Roy E. Cantrell vs. SLED

South Carolina Law Enforcement Division

Roy E. Cantrell

South Carolina Law Enforcement Division

David G. Pagliarini, Esquire, for the Petitioner

W. Rutledge Martin, Esquire, for the Respondent




This matter came before me pursuant to SC Code Annotated §§ 40-18-70 (F), 40-18-130 (A)(2), and 40-18-130(A)(15). The Petitioner, Roy E. Cantrell (Cantrell) requested a contested case hearing following the Respondent South Carolina Law Enforcement Division’s (SLED’s) administrative decision revoking Cantrell’s private investigator license and assessing a monetary penalty of $3,200 for violations of the above-referenced statutes. After timely notice to the parties, a hearing was held on June 29, 2004, at the offices of the Administrative Law Court in Columbia. Based on the evidence and witnesses before me, judging the demeanor and credibility of the witnesses, I find that the Petitioner’s license should be suspended for six months, retroactive to the initial final determination, and the fine reduced to $1,600.

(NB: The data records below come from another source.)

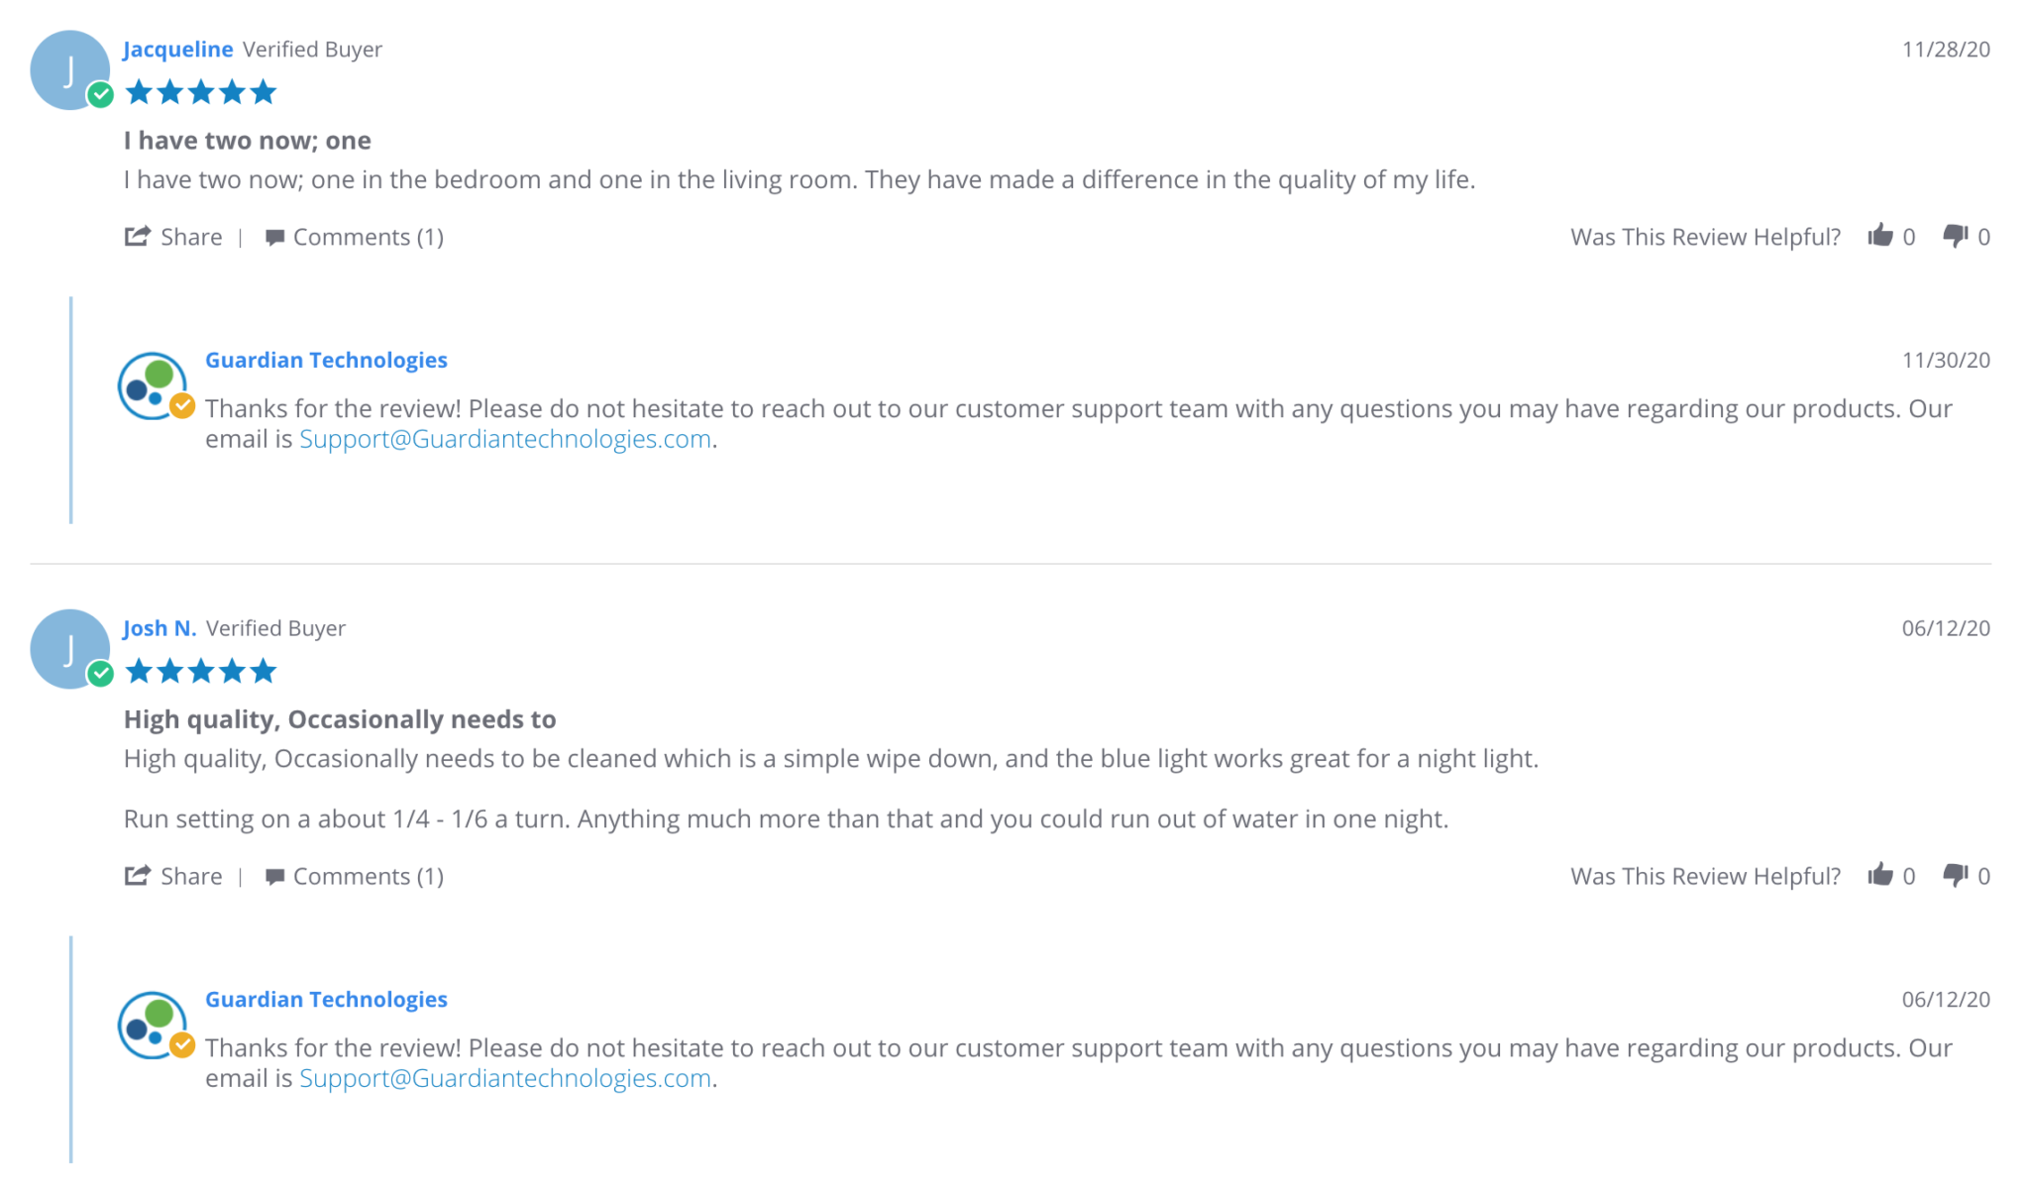The width and height of the screenshot is (2029, 1197).
Task: Click thumbs-up on Jacqueline's review
Action: [x=1879, y=236]
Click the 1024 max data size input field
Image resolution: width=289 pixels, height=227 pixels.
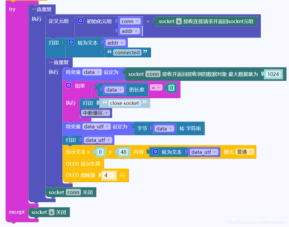pos(274,74)
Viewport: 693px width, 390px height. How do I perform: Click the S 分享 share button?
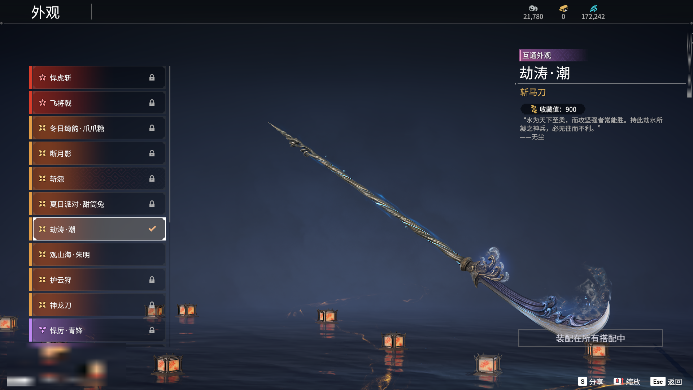pos(590,382)
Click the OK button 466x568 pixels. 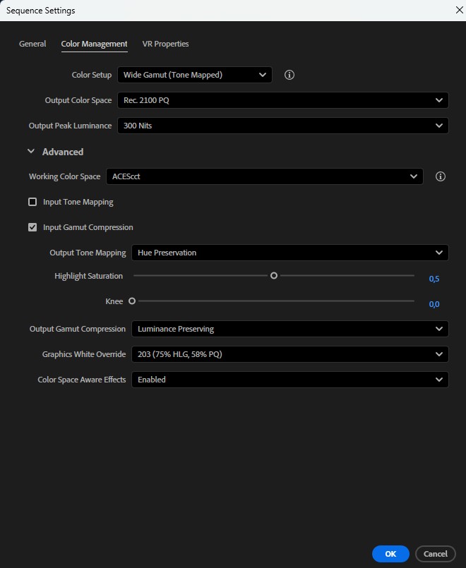[x=390, y=554]
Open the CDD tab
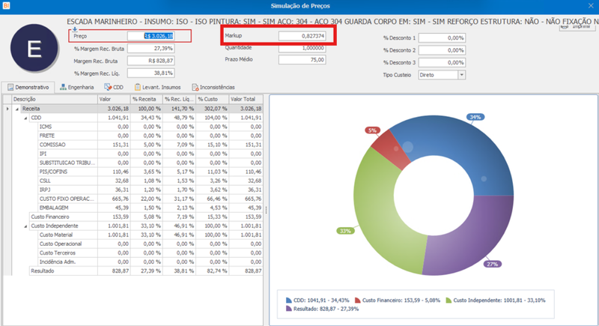The height and width of the screenshot is (326, 599). point(114,87)
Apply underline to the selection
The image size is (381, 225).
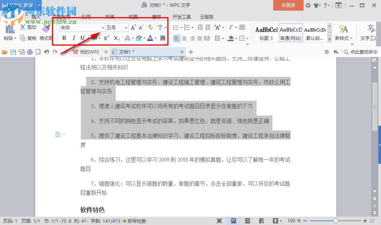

Having carefully considered all testimony, exhibits and arguments presented at the hearing in this case and taking into account the credibility and accuracy of the evidence, I find the following facts by a preponderance of the evidence:

1. Notice of the date, time, place and subject matter of the hearing was properly given to all the parties.

2. In July 2001, the Petitioner held a South Carolina Private Investigator’s license. He was contacted by an attorney in Easley (Erwin) to provide information for an ongoing domestic relations case. Specifically, Cantrell was asked to go to an address in Ravenel, SC and observe whether a specific individual (Rebecca Hill) was there with her minor child in violation of a court order. The attorney’s office faxed photographs of the individuals involved to Cantrell. The resolution and brightness on the faxed photos, however, made it difficult to discern the images clearly. A verbal description of the individuals and their vehicles was also provided to Cantrell.

3. Cantrell conducted the surveillance as requested. He observed a person that he identified as Rebecca Hill holding the child in question. He attempted to contact the attorney in Easley, but was unsuccessful. He did speak with the attorney’s clients (the paternal grandparents) who were involved in the domestic relations case.

4. Over the course of the weekend, Mr. Cantrell conducted surveillance at the house he had identified as belonging to the maternal grandparents of the child, Mr. and Mrs. Hill. He made several attempts to contact the attorney Erwin over the course of the weekend, but was unsuccessful. He did speak with Erwin on the following Monday morning.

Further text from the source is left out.